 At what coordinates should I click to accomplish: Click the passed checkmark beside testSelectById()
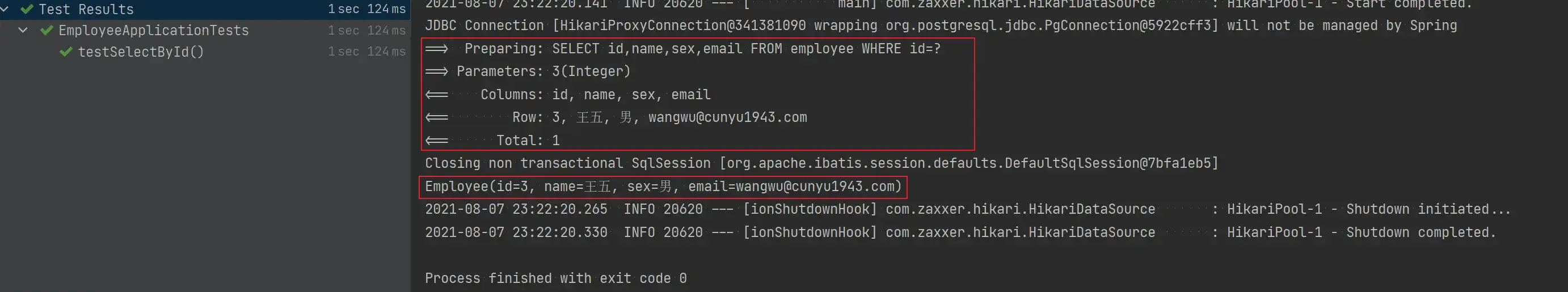(x=66, y=52)
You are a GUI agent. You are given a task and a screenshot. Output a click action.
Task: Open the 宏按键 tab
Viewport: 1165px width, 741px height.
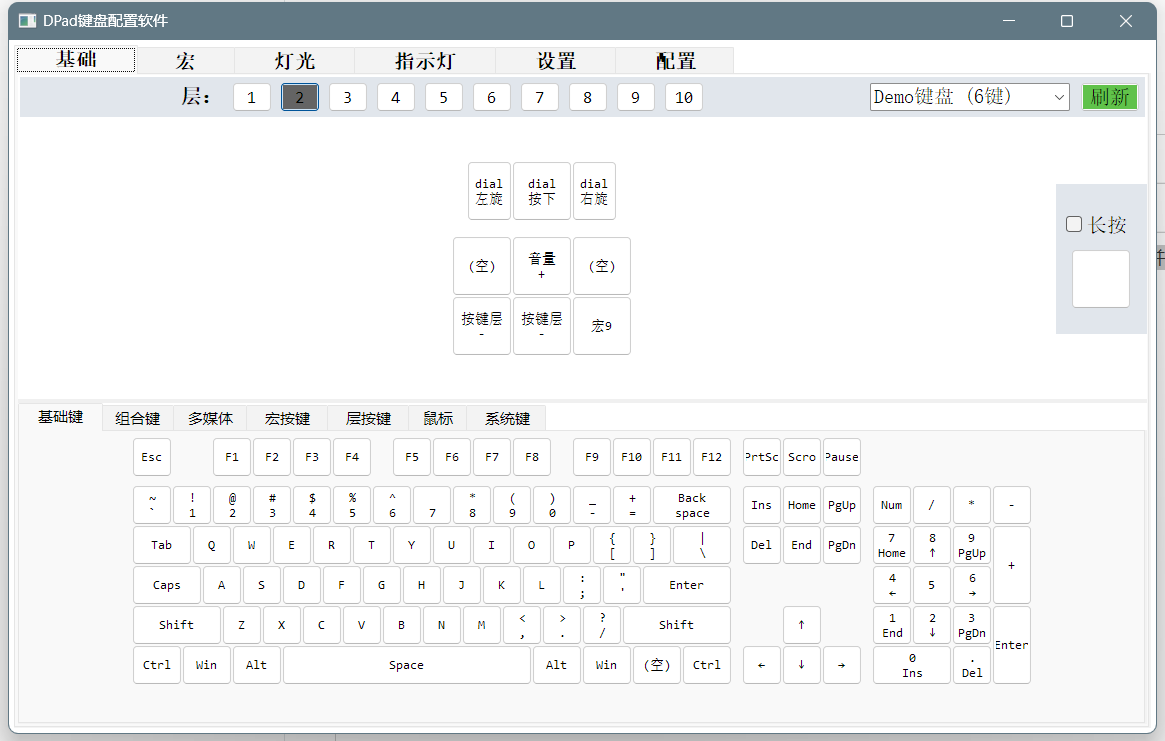(287, 418)
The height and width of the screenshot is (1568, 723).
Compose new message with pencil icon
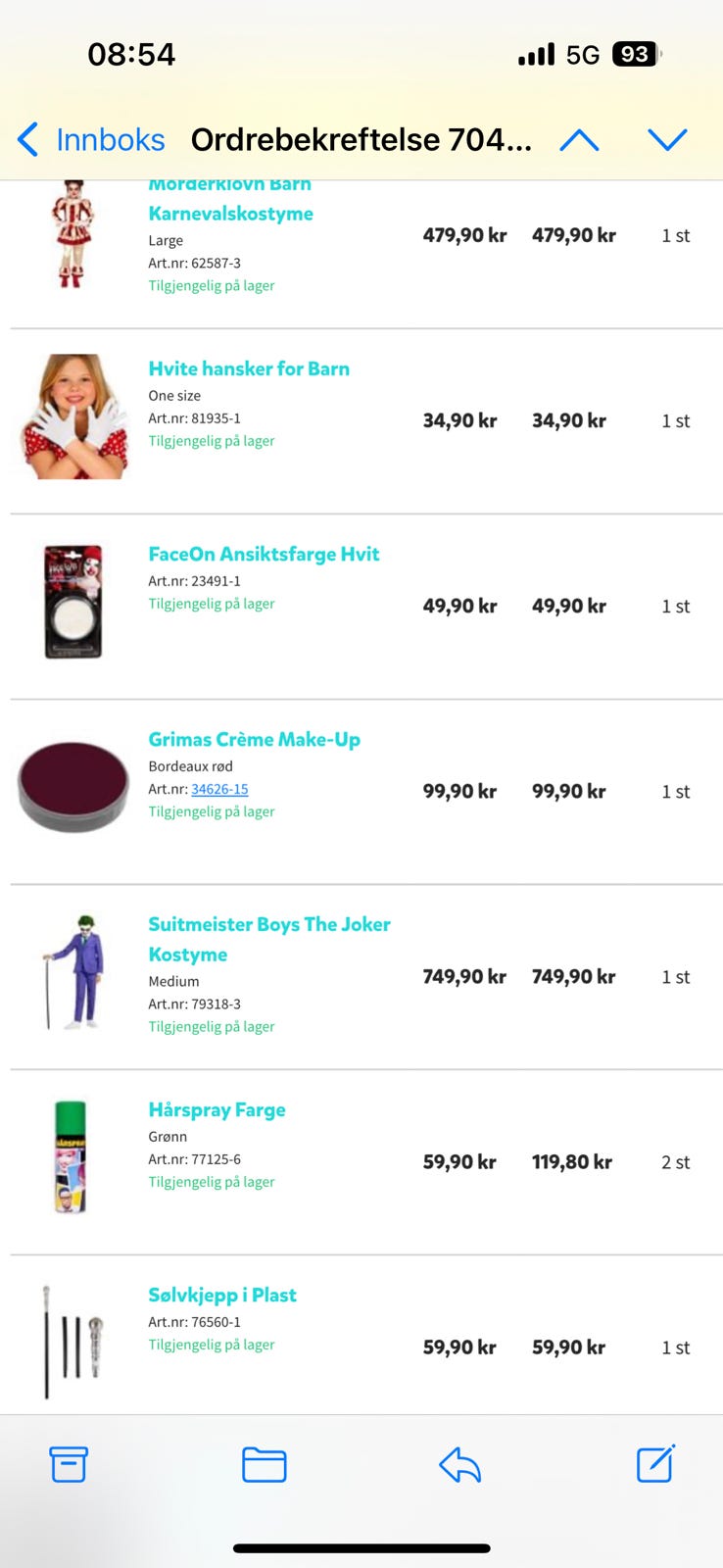(x=654, y=1464)
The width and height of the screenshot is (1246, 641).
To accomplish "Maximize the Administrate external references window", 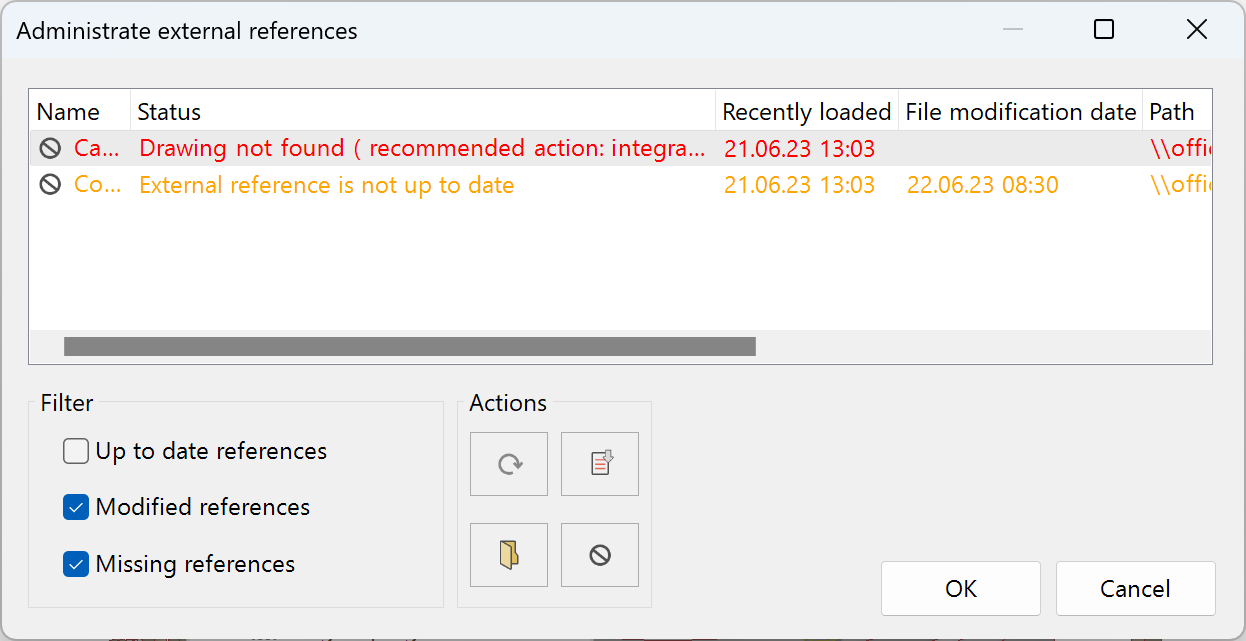I will click(1104, 30).
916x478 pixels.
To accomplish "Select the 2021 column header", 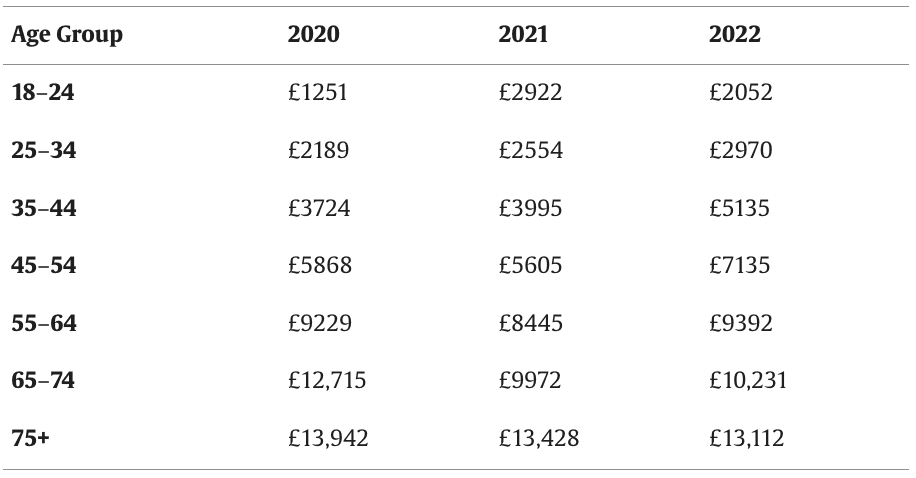I will [524, 35].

- - -

Out of the records, collect only those lines that contain the string "screenshot".

EXERCISE OUTPUT:
You are a GUI agent. You are given a task and a screenshot. Output a click action.
The height and width of the screenshot is (1568, 723).
The width and height of the screenshot is (1246, 641).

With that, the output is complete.